Consigne donnée 1: Recopiez en entier, sans rien changer, le récit ci-dessous sur une enfance dans les Aurès.

Texte cité:
————————

C’est une brève histoire de la vie.
Né dans la région des Aurès, il fut le premier enfant de ses parents, un petit être si longtemps désiré et attendu. Son arrivée dans ce monde est un moment singulier et ambivalent, à tout jamais gravé dans la mémoire : c’est dans la beauté des paradoxes qu’émerge son premier cri. Son premier cri de douleur, oui, sur une terre colonisée, dominée, étouffée, réprimée, mais un premier cri accueilli dans la joie incommensurable d’une famille prête à l’aimer. Ces trois petits pas fouleront bientôt le béton de ce monde, et il faudra encore se battre. La vie est douce, bien que trop souvent martelée par la violence des colons.

Ce sont dans des gourbis que la famille vit, habitats rustiques faits de paille et de terre argileuse. L’enfant grandit là , dans une cour pour le bétail, source de subsistance principale de la famille.
La demeure est éphémère, symbole même de l’insécurité de la vie ici, dictée par la répression, la peur et l’obscurantisme. C’est un avenir incertain qui se présente à l’enfant : devenu nomade et apatride de son propre pays, mouvant sans cesse là où la haine serait moins forte et où la bêtise humaine aurait moins de pouvoir, l’enfant grandit, amer, obligé à revivre sans cesse cette  condition humaine régie par la main du dominant.

Combien de fois doit on rejouer la même scène pour être capable de s’en défaire ? Est-on condamné à errer sans cesse, ou aura t on un jour la chance d’être soi-même parmi les siens ? Pour l’enfant, les chemins de l’école sont interdis. Former les esprits éclairés est réservé aux colons. Lui n’en est pas un. L’enfant ne domine pas, il s’incline. Courber l’échine pour survivre, avancer, en tremblant, sur des routes escarpées, avec, toujours, la violence grandissante au dessus de soi ; voilà de quoi sera formé l’enfant. La colère gronde, la peur ronge et remettent en cause l’ordre colonial. L’enfant grandit. Rien ne change pourtant.

————————

Données de l'exercice:
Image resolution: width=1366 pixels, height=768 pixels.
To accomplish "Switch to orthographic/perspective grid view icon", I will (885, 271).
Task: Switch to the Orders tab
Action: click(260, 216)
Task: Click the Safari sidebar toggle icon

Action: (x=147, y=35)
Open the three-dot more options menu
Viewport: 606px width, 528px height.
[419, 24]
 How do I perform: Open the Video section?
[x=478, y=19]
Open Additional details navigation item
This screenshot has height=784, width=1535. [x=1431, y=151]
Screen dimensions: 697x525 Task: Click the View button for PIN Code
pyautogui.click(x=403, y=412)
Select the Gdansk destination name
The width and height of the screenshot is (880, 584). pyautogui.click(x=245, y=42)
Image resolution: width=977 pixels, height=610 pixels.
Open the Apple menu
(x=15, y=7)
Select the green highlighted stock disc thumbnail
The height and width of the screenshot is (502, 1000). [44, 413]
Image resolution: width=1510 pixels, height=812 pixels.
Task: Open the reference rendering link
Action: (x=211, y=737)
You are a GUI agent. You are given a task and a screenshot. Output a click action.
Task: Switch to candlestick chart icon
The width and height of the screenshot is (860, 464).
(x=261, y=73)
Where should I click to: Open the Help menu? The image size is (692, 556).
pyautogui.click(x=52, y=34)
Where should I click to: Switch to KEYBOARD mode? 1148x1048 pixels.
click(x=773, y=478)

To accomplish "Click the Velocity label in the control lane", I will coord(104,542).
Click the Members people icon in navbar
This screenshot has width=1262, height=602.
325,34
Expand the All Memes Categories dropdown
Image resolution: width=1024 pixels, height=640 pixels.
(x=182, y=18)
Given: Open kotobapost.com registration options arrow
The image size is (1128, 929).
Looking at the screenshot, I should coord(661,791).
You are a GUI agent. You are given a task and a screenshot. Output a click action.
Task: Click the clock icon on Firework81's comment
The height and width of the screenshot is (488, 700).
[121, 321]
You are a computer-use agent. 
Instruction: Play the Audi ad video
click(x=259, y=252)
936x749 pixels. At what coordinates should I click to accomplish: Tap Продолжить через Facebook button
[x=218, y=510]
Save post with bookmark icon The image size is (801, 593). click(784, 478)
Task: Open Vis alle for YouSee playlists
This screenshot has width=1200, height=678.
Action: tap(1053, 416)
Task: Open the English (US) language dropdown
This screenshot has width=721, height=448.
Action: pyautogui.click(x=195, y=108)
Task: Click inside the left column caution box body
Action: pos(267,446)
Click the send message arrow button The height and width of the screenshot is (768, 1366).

————————

Consigne donnée 2: Relevez toutes les lignes ci-dessus où figure le mot "Open".

Réponse de l'exercice 1:
C’est une brève histoire de la vie.
Né dans la région des Aurès, il fut le premier enfant de ses parents, un petit être si longtemps désiré et attendu. Son arrivée dans ce monde est un moment singulier et ambivalent, à tout jamais gravé dans la mémoire : c’est dans la beauté des paradoxes qu’émerge son premier cri. Son premier cri de douleur, oui, sur une terre colonisée, dominée, étouffée, réprimée, mais un premier cri accueilli dans la joie incommensurable d’une famille prête à l’aimer. Ces trois petits pas fouleront bientôt le béton de ce monde, et il faudra encore se battre. La vie est douce, bien que trop souvent martelée par la violence des colons.

Ce sont dans des gourbis que la famille vit, habitats rustiques faits de paille et de terre argileuse. L’enfant grandit là , dans une cour pour le bétail, source de subsistance principale de la famille.
La demeure est éphémère, symbole même de l’insécurité de la vie ici, dictée par la répression, la peur et l’obscurantisme. C’est un avenir incertain qui se présente à l’enfant : devenu nomade et apatride de son propre pays, mouvant sans cesse là où la haine serait moins forte et où la bêtise humaine aurait moins de pouvoir, l’enfant grandit, amer, obligé à revivre sans cesse cette  condition humaine régie par la main du dominant.

Combien de fois doit on rejouer la même scène pour être capable de s’en défaire ? Est-on condamné à errer sans cesse, ou aura t on un jour la chance d’être soi-même parmi les siens ? Pour l’enfant, les chemins de l’école sont interdis. Former les esprits éclairés est réservé aux colons. Lui n’en est pas un. L’enfant ne domine pas, il s’incline. Courber l’échine pour survivre, avancer, en tremblant, sur des routes escarpées, avec, toujours, la violence grandissante au dessus de soi ; voilà de quoi sera formé l’enfant. La colère gronde, la peur ronge et remettent en cause l’ordre colonial. L’enfant grandit. Rien ne change pourtant.

Réponse de l'exercice 2:
Open the three-dot more options menu
 How do I perform: Open the Video section?
Open Additional details navigation item
Open the Apple menu
Task: Open the reference rendering link
Where should I click to: Open the Help menu? The image size is (692, 556).
Given: Open kotobapost.com registration options arrow
Task: Open Vis alle for YouSee playlists
Task: Open the English (US) language dropdown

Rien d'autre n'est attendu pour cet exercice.